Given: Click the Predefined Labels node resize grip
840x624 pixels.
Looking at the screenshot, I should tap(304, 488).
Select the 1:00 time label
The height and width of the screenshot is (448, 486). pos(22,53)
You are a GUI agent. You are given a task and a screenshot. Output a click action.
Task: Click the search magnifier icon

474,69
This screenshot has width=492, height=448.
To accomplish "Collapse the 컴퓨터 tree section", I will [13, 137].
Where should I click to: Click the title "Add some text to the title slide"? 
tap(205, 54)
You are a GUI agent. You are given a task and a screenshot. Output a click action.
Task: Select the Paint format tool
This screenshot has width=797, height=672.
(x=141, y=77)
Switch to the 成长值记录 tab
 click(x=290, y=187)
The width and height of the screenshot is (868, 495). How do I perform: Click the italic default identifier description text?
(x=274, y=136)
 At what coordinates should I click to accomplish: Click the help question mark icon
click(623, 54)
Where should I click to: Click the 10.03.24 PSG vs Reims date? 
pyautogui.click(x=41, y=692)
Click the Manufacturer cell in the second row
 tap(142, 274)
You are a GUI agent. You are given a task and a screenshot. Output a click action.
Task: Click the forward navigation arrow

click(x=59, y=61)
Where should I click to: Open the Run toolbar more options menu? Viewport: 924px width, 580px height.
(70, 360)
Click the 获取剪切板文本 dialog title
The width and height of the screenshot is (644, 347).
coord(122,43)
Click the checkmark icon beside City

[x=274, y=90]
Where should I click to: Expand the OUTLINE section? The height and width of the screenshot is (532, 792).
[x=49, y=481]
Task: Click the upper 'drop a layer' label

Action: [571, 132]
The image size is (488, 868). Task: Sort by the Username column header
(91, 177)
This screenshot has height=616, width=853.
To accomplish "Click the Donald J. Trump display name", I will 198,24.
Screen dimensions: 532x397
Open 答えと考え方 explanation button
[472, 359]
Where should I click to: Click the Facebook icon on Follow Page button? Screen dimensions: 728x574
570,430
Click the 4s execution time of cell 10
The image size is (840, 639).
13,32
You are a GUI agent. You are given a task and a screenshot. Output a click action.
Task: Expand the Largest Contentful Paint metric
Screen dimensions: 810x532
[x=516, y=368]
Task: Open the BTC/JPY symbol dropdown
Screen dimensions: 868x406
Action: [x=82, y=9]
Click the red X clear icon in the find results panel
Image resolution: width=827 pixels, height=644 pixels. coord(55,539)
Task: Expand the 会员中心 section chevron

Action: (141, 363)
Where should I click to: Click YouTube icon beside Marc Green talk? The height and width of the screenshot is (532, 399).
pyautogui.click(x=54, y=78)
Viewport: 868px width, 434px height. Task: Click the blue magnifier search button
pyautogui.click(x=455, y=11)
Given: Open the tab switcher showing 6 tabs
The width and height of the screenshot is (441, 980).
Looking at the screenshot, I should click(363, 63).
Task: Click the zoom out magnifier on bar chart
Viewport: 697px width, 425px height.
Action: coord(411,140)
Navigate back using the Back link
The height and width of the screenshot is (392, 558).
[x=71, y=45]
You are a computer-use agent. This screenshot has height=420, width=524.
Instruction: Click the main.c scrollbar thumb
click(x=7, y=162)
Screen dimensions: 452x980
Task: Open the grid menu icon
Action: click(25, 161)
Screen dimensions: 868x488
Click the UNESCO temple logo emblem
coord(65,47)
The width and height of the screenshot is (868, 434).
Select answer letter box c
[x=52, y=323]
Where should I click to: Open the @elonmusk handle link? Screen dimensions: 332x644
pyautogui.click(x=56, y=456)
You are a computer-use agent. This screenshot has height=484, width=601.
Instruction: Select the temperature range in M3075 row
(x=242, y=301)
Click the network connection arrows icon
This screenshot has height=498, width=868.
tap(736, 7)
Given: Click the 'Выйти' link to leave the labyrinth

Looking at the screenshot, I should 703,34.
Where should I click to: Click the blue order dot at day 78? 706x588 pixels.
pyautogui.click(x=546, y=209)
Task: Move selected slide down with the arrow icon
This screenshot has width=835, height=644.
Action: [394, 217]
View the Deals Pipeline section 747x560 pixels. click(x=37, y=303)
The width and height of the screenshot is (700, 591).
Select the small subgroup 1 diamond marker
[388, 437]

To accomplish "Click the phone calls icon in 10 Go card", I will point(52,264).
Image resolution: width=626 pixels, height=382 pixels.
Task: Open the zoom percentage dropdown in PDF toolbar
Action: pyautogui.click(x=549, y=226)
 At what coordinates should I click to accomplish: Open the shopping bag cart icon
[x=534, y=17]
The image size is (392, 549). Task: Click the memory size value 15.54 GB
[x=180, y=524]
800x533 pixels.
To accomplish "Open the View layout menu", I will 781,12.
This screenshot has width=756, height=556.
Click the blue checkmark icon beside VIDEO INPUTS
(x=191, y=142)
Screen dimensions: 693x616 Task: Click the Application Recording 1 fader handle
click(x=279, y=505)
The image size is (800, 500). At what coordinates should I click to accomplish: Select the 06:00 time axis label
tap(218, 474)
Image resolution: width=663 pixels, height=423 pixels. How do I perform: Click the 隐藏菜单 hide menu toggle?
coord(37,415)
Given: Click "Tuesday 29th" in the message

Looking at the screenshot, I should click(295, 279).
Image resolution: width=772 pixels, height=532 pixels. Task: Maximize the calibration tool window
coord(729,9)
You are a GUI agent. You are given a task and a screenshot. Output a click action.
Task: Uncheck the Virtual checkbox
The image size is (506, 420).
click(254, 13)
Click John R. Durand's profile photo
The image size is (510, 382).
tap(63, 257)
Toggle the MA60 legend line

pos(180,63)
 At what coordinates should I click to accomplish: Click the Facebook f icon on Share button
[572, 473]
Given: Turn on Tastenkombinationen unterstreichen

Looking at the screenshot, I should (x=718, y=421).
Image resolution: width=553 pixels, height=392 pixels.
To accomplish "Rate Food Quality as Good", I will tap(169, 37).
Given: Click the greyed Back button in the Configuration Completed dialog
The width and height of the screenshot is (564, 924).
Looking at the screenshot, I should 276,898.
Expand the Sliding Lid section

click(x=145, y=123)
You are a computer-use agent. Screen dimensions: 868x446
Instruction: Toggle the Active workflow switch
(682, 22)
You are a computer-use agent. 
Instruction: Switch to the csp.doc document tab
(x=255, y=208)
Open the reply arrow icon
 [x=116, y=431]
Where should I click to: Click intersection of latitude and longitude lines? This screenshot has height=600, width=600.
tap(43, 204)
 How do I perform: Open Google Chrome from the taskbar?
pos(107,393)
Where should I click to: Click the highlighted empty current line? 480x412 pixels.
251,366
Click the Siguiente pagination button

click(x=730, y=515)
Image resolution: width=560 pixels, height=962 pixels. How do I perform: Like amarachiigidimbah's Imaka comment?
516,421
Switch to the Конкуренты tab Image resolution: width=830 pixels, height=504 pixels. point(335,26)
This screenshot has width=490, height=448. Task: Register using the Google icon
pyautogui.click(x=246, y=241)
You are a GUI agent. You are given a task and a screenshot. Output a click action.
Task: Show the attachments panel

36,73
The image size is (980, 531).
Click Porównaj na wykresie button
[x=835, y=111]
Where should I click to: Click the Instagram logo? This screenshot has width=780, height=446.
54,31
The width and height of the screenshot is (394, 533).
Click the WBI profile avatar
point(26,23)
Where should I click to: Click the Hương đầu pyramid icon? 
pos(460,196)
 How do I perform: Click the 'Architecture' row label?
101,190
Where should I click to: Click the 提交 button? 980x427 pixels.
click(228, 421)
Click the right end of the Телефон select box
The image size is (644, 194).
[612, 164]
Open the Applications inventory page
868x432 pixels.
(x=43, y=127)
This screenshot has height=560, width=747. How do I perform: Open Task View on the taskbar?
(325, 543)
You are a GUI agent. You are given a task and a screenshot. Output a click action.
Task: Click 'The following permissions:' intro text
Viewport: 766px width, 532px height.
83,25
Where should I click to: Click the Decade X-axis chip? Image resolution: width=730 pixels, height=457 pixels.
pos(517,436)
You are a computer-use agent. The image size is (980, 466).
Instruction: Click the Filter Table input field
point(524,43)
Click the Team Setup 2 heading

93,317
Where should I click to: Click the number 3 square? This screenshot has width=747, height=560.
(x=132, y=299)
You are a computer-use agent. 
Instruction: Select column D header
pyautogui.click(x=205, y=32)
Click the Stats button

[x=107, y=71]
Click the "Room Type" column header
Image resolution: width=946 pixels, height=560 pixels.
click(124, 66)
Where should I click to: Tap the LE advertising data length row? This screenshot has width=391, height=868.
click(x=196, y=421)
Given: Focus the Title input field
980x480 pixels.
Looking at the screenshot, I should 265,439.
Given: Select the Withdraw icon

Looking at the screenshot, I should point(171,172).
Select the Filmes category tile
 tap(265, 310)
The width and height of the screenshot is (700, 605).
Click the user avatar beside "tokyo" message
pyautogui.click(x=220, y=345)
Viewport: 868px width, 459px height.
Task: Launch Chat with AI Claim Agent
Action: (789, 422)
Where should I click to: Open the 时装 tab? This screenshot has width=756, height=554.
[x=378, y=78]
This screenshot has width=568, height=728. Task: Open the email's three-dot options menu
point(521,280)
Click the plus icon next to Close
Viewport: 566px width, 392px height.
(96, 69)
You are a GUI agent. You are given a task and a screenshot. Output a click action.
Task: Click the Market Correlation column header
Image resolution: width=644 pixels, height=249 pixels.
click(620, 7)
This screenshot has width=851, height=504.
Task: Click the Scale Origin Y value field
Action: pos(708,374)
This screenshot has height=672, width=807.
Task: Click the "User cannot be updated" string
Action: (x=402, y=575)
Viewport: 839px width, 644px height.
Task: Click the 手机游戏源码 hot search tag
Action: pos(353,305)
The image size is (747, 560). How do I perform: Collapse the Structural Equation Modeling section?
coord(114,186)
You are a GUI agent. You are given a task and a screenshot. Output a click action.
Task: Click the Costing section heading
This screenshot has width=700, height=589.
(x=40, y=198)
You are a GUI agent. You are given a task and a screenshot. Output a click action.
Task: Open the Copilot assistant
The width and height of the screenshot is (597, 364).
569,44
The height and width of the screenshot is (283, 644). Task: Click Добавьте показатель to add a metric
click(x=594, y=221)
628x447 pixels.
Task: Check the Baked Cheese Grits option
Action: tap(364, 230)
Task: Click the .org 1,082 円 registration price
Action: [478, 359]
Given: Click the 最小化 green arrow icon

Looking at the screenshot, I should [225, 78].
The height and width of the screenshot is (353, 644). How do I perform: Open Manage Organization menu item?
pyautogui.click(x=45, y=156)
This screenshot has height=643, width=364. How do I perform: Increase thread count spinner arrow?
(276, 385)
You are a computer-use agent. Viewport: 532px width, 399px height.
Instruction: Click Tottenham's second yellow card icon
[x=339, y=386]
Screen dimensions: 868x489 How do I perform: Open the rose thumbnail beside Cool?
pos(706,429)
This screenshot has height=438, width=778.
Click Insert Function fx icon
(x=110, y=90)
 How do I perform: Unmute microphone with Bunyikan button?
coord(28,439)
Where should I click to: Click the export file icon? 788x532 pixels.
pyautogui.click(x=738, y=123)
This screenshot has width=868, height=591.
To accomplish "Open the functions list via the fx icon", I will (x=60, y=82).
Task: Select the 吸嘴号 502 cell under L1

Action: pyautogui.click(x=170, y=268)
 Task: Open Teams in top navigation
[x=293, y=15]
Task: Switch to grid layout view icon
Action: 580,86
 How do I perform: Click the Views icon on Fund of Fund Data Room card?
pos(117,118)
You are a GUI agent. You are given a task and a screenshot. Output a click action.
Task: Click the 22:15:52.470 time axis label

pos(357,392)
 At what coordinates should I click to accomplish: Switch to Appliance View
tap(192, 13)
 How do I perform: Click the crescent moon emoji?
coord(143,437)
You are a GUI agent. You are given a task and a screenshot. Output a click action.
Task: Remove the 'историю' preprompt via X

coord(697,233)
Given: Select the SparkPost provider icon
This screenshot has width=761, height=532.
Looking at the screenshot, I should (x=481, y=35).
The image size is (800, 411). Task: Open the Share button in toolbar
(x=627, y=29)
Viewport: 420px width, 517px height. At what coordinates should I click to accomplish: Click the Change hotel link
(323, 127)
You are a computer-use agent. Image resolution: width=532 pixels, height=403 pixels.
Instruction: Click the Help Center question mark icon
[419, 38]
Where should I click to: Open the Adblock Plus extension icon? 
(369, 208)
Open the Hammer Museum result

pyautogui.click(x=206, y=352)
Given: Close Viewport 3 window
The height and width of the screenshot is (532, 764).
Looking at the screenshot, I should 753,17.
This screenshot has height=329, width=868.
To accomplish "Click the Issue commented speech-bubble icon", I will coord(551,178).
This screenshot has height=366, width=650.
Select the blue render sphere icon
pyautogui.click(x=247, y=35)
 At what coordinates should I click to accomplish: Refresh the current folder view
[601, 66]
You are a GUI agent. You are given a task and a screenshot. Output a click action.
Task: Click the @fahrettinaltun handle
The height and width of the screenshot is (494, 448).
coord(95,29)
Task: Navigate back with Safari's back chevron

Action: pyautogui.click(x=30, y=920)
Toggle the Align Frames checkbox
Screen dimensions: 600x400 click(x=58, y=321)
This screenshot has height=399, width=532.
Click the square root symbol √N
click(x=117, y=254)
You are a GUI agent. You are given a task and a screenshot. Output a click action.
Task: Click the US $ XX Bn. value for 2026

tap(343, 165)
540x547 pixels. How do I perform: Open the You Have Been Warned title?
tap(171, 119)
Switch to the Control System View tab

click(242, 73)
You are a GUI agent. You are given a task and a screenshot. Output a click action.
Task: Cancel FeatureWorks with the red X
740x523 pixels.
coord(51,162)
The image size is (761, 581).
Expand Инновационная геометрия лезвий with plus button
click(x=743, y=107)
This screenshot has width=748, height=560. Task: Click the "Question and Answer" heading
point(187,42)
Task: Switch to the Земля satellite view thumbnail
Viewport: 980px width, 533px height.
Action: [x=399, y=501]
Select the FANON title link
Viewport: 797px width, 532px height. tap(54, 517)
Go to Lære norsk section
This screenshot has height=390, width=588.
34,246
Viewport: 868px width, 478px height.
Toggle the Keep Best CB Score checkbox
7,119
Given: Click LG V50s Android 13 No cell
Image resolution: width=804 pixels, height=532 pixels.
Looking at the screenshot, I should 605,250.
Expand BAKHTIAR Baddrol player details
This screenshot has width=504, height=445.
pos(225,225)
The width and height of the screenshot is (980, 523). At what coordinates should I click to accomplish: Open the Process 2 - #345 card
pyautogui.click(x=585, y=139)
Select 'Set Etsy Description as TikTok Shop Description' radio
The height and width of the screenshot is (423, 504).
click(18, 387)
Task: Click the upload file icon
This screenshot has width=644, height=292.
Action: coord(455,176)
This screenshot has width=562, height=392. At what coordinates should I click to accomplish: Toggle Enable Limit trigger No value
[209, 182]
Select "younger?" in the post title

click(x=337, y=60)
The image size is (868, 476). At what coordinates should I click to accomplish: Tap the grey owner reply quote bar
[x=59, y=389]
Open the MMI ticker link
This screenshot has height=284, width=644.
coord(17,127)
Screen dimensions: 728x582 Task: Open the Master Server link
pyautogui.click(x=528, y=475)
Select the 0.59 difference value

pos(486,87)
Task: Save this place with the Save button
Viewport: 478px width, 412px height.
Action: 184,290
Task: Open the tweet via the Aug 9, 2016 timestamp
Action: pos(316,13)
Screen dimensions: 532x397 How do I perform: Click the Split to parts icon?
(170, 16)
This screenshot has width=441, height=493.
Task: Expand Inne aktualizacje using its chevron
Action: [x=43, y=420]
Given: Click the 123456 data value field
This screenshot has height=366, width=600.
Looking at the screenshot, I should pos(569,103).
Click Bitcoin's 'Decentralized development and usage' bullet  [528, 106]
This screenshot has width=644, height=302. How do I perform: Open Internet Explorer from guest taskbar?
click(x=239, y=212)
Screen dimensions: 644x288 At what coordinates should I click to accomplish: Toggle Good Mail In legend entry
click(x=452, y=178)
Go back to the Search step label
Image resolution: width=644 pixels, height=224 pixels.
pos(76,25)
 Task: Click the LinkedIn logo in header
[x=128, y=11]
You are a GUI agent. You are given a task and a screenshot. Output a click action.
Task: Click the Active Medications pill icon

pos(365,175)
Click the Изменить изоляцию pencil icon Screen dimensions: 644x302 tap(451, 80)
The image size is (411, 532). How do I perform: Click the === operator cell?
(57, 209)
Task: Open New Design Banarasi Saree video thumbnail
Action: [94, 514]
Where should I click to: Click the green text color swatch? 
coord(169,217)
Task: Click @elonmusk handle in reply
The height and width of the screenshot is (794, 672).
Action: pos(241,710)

● REQUIRED ACTION:
If a line of the entries contains "Close", it counts; give the total of such lines and nothing more.

● SOLUTION:
2